Ivanhoe

Wilfred of Ivanhoe is a young Saxon knight of England whose father, Cedrick of Rotherwood, wishes his ward Rowena, of royal Saxon blood, to marry his distant relative, Athelstane of Coningsburgh, also of royal Saxon blood, in an attempt to overthrow the Normans and return the Saxons to the throne of England. Unfortunately, Wilfred falls in love with Rowena, so he is banished by Cedric and follows King Richard to the Crusades. As the book opens, Richard has been held for ransom in Austria, while Wilfred, returning home in disguise as a palmer on a pilgrimage, leads the Norman knight Brian de Bois-Guilbert to his father’s house for refuge in a storm. At a tournament, Wilfred defeats Bois-Guilbert. Isaac the Jew and his daughter Rebecca are also there, and Bois-Guilbert is smitten with her. Another Norman, Maurice de Bracy, also wants Rowena. The next day, in the tournament, Wilfred is wounded and is saved by a mysterious Black Knight who then disappears. Rebecca is a healer and tends to Wilfred’s wounds. As Isaac and Rebecca, with Wilfred secretly in their litter, meet up with Cedric and his party and start traveling together for safety, the whole group is captured by De Bracy and Bois-Guilbert and taken to the nearby castle, Torquilstone, of Reginald Front-de-Boeuf, still another Norman. Wamba and Gurth, Cedric’s servants who escaped capture, join forces with a large gang of outlaws led by Locksley (Robin Hood) and the Black Knight to besiege the castle. Front-de-Boeuf is killed and De Bracy surrenders to the Black Knight, who is revealed as King Richard, but Bois-Guilbert escapes with Rebecca to the Templar Preceptory of Templestowe. Ivanhoe comes to be Rebecca’s champion. In a joust, Ivanhoe is unhorsed, but Bois-Guilbert falls down dead. Richard arrives. Robin Hood follows and becomes a true follower of Richard. And Rowena marries Ivanhoe.

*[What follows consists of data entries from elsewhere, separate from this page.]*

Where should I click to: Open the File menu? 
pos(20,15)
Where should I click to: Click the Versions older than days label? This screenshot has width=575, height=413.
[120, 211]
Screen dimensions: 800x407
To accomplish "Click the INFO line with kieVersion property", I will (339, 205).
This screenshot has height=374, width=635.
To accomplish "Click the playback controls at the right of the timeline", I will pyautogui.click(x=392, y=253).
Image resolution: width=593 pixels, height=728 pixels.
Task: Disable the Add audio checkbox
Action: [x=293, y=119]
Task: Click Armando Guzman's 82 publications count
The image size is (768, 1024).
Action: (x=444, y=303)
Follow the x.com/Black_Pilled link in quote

Scott is called the father of the historical novel, and there is a great deal of good historical background about medieval England presented in the book. Ivanhoe is sometimes given credit for helping to increase popular interest in the Middle Ages in nineteenth century Europe and America. Also, the character that Scott gave to Robin Hood in Ivanhoe helped shape the modern notion of this figure as a cheery noble outlaw. There is hardly anything objectionable in the book from a moral standpoint–very few instances of what might be considered cursing or taking the Lord’s name in vain, and several references to drinking alcoholic beverages. It is generally said that most readers are disappointed that Ivanhoe does not marry the noble Rebecca, but Rowena is no slouch herself. Both women are true heroines who refuse to compromise their principles even in some very tough circumstances. From a literary standpoint, the book is long, but not as complex as later Victorian novels and the story is interestingly told, although there are places where some might wish that things moved along a little more quickly. All in all, I enjoyed it.